On the Gleaner, the shock of the explosions briefly extinguished lights and caused her to lose contact with the submarine. The reloading party was having difficulty because the ship canted from side to side as Price turned her in giant figure 8’s to remain over the target. At 4:12 he fired another pattern. In the U-boat, extra machine parts were flung from their holders. More bulbs failed. Both diesel exhausts began to leak. Dresky asked Schilling what they should do; the engineer proposed trying to sneak away under water. When Schilling started the pumps to force water out of the ballast tanks to increase buoyancy, however, Dresky ordered them stopped because they made too much noise. But the submarine, with 2 tons of negative buoyancy, could not free herself from the bottom by her propellers alone.
At around 4:40, the Gleaner approached for another attack. Schilling started the pumps, apparently thinking there was little to lose, but Dresky canceled the order. Five more depth charges rocked the submarine. The men remained unshaken. Lieutenant Johannes Becker, the second watch officer, sipped a beer in the torpedo room. “Water coming in!” was reported from astern. Rottmann went back to investigate. In the diesel room, the machinists were sitting on the equipment so their feet would not get cold. They looked at Rottmann’s face when he came in to get a clue as to the condition of the
boat. He put on a neutral expression so as not to frighten them. He need not have worried. Many seemed to have the same feeling that Machinist Ernst Masanek had about himself: “Don’t worry. You’ll get out of it all right.” Rottmann reported that only a connection between two internal tanks had been torn and that water was running into the bilges.
Dresky then ordered Schilling to get the submarine off the bottom. There was no point in awaiting the next attack and the next and the next. But once the submarine was moving, then what? The man at the helm said that escape was not possible, that all they could do was save the crew. Schilling pointed out that traveling submerged in those narrow and shallow waters, which were streaming at 6 knots, was extraordinarily difficult. Dresky agreed and concluded that surface travel offered the best chance of escaping. He began preparing for this, ordering the first watch officer to ready the mines for discharge and the second watch officer, Becker, to prepare the secret materials for destruction.

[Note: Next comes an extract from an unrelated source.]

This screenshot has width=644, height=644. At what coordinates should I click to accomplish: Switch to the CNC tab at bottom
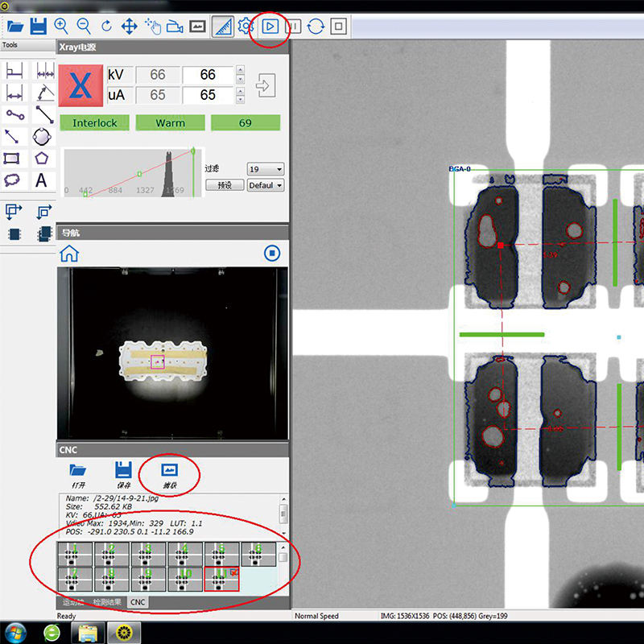click(138, 602)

The most secret item was the Enigma cipher machine. Becker knew that the rotors were its heart and that the machine, if recovered by the British, would have little value without them. So he took the three in the machine and the five others in their wooden box and distributed them among a few crew members, including Rottmann, Lieutenant Karl Vietor, and Machinist First Class Fritz Kumpf. He instructed them to drop the rotors into the sea as soon as they went overboard. Meanwhile the crew members prepared themselves for immersion in the frigid water by dressing in as many layers of clothing as possible. This would tend to hold the water that was warmed by their bodies near them and prevent their being chilled by cold water flushing past their skin. Rottmann put on, over his underwear, his pullover and service trousers, a coverall, a leather jacket, leather pants, fur pants, and his escape apparatus.